Your big problem will be putting your own pics up if he has a bunch of SD already in place. We have one room like that, nothing but pics of SD and DH's family. Its been five years and I haven't touched them! You don't want SD to feel like you are erasing her and she will if you do it all right away. Gradual is best.

And don't sell your condo unless you are good with that. Renting it out is a good choice. Just keep in mind there will be growing pains in the process of moving in and getting settled. I wish you the best with it!

christinen's picture

I am agreeing with the other posters when I say this is NOT the child’s decision. Your bf is giving his daughter way too much power. Why is it up to a 10 year old to decide where the family will live? That’s a red flag!

To answer your question, I would NOT move into your boyfriend’s home. Reason being, he is always going to feel like that is HIS home and I think you will feel like an outsider (fyi you are already going to feel like an outsider when you become a stepfamily, but I think moving into his house will make it worse).

My suggestion would be to both sell your places and get a home of your own, OR is it possible for him to move in with you?
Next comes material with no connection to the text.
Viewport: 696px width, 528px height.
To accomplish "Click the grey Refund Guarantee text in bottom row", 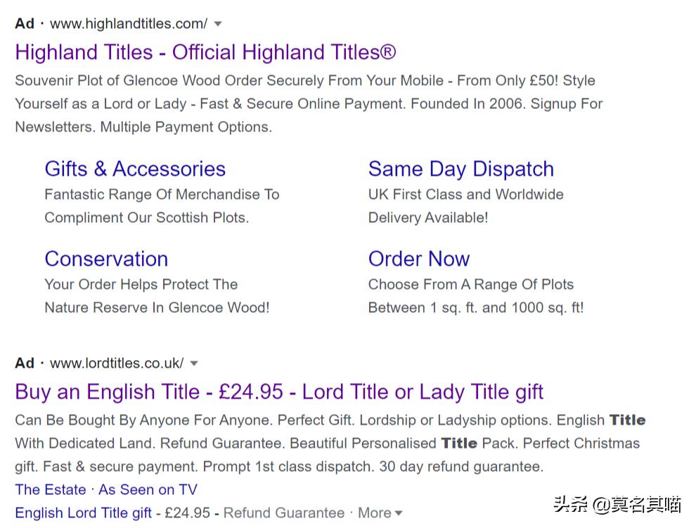I will 284,513.
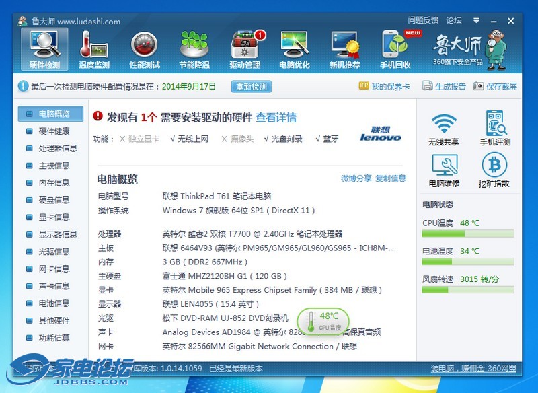Select 处理器信息 in the left sidebar
Screen dimensions: 538x393
pyautogui.click(x=57, y=148)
I would do whatever you have to do to not move into his house. The ex will probably have strong feelings about another woman moving into “their house” too and that will most likely create more problems than you will already have.

Whatever you do, don’t worry about the kid. Kids are very resilient and you do not want to spoil her or make her think this is her choice. It’s the adults’ choice.

RedWingsFan's picture

Buy a joint house together. I refused to move in with my DH when we were dating until he was out of his bachelor pad with SD14 (then 12), because it was "THEIRS". She decorated every room, she made the rules, it was HER place with her dear daddy and it was about a half mile up the street from BM. I was the visitor there.

We found an apartment about 5 miles away that could be OURS, decorated by US and a place where we could both feel comfortable.

SD of course did not like this and pitched a fit about having to move SO FAR AWAY from BM, her friends, her school, etc. She was coming over every other day until we moved, then it went to every other week. Now she doesn't come over at all and I'm fine with that!